Texto base:
23 novembro 2024
Economista do Ministério da Economia. Mestre em Economia e Doutor em Administração Pública pela UFBA. Autor de diversos trabalhos acadêmicos e científicos, dentre eles o livro Política, Economia e Questões Raciais publicado - A Conjuntura e os Pontos Fora da Curva, 2014 a 2016 (2017) e Dialogando com Celso Furtado - Ensaios Sobre a Questão da Mão de Obra, O Subdesenvolvimento e as Desigualdades Raciais na Formação Econômica do Brasil (2019). Foi Secretário Estadual de Promoção da Igualdade Racial (Sepromi) e Diretor-presidente da Companhia de Processamento de Dados do Estado da Bahia (Prodeb), Subsecretário Municipal da Secretaria da Reparação de Salvador (Semur), Pesquisador Visitante do Departamento de Planejamento Urbano da Luskin Escola de Negócios Públicos da Universidade da Califó ;rnia em Los Angeles (UCLA), Professor Visitante do Mestrado em Políticas Públicas, Gestão do Conhecimento e Desenvolvimento Regional da Universidade do Estado da Bahia (Uneb). Professor, Coordenador do Curso de Ciências Econômicas e de Pesquisa e Pós-Graduação do Instituto de Educação Superior Unyahna de Salvador.
Finalmente a montanha se mexeu. A proposta de reforma administrativa federal pode ser o melhor movimento político feito pelo governo nesse segundo mandato da Presidenta Dilma. Nas eleições de 2014, os números das urnas foram irrefutáveis e, já no primeiro turno, o movimento eleitoral se apresentou como um importante indicador de que mudanças profundas teriam que acontecer, na economia e na gestão, independente de quem quer que fosse a vitória.
Não tendo sido feita com a oportunidade desejável e, ocorrendo quase um ano depois, a mudança deve ser operada com movimentos muito mais precisos, sob o risco de perder em eficácia e, em vez de melhorar o desconforto generalizado que se encontra o país, piorá-lo. Pior: minguar, ainda mais, a frágil e amorfa base de sustentação do executivo nas casas legislativas. Não por acaso, a oposição já se apressou em desqualificar a proposta, estigmatizando-a como factoide e cortina de fumaça para tentar esconder a crise.

Tarefas:
A - Reproduza fielmente o trecho do texto sobre a reforma administrativa que começa em "Finalmente a montanha" e segue até "fosse a vitória.".
B - Responda às perguntas abaixo com base no texto sobre a reforma administrativa.
(i) Por qual instituição foram obtidos o mestrado e o doutorado citados?
(ii) Em que ano ocorreram as eleições mencionadas?
(iii) De que modo a oposição estigmatizou a proposta?

Dados fornecidos:
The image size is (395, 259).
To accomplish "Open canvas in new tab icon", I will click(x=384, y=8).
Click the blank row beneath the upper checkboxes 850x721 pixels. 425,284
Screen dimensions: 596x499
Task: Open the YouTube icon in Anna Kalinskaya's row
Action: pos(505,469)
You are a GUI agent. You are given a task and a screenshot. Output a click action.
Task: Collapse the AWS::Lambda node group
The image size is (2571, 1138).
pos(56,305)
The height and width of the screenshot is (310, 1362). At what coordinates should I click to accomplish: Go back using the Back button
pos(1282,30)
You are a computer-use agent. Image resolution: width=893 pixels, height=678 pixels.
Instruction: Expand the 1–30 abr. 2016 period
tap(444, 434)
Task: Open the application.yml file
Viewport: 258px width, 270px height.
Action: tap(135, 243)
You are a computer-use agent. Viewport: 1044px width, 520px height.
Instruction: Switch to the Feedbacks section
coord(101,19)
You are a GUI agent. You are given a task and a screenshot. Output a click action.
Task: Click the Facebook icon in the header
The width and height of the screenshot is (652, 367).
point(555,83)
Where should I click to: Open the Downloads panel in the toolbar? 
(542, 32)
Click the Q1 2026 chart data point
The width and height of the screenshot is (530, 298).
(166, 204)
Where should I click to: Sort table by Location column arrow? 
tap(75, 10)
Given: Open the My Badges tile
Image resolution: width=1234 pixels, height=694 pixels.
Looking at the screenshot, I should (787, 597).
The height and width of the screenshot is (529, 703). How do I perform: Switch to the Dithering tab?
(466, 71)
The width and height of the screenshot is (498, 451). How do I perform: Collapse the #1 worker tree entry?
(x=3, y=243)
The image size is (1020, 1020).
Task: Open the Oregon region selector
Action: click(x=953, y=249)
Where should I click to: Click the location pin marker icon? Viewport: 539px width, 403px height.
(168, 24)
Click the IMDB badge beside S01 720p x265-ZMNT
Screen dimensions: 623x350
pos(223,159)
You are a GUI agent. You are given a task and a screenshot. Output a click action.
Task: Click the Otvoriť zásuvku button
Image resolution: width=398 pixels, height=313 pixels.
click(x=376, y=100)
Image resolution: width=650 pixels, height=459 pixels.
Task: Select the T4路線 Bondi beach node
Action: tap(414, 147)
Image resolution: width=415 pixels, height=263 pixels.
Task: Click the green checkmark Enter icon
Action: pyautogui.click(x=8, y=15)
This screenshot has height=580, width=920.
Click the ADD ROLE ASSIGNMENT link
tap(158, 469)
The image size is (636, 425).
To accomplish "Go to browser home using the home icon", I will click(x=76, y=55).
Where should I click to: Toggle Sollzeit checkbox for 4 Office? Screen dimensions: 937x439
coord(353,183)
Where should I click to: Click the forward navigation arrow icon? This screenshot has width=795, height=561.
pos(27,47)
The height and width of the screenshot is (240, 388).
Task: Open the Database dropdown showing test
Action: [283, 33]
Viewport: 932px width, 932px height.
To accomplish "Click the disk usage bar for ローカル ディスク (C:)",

Soluções:
A -
Finalmente a montanha se mexeu. A proposta de reforma administrativa federal pode ser o melhor movimento político feito pelo governo nesse segundo mandato da Presidenta Dilma. Nas eleições de 2014, os números das urnas foram irrefutáveis e, já no primeiro turno, o movimento eleitoral se apresentou como um importante indicador de que mudanças profundas teriam que acontecer, na economia e na gestão, independente de quem quer que fosse a vitória.

B -
(i) Pela UFBA.
(ii) Em 2014.
(iii) Como factoide e cortina de fumaça para tentar esconder a crise.